• [Exercise aim]:
Pick up the article on the Vatican's new guidelines for exorcists after its final sentence and continue writing it.

Vatican rewrites rules for exorcists

THE VATICAN has updated its guidelines for exorcists, which have remained essentially unchanged for four centuries, urging those who are entrusted with driving out the Devil not to confuse possession with psychological disturbances.

A new, 90-page leather-bound manual, written in Latin, warns priests to undertake the exorcism ritual only if they are sure that the person is truly possessed by the Devil.

The document states that tell-tale signs for possession are "speaking unknown languages, showing a visceral aversion to God and physical strength disproportionate to their age and health". If in doubt, exorcists are advised to consult psychiatrists or psychologists.

Presenting the new manual for exorcists, Cardinal Jorge Medina Estevez said "simple people often confuse psychological or psychosomatic disturbances with problems of the Devil". However he warned that while the number of individuals really possessed by the Devil today was relatively small, the Prince of Darkness was still at large in society.

• [Provided records]:
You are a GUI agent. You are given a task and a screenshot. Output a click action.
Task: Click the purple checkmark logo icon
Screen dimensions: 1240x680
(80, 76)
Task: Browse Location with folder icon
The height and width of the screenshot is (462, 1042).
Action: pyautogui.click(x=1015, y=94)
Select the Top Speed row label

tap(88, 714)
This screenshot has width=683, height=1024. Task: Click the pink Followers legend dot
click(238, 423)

* * *

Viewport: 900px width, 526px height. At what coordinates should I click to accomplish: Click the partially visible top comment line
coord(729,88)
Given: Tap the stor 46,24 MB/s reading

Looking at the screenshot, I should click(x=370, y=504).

• [Result]:
He said the Devil "fooled people into believing that happiness can be found in money, in power and in carnal lust" and part of his strategy was convincing people he didn't exist.

The Pope, who is reported to have carried out an exorcism at the Vatican in 1982, has frequently railed against Satan, calling him a "cosmic liar".

Psychiatric science is not the only element of 20th-century life that has forced the Vatican to issue new tips for those charged with driving out the Devil. Exorcists are also told to protect the privacy of their "patients" and the presence of the media at exorcisms is absolutely forbidden.

Despite the new advice on detecting the Devil's presence, the ritual itself is essentially unchanged from the sprinkling of holy water, the laying of hands, the use of the crucifix and the final pronouncement "Go Back, Satan".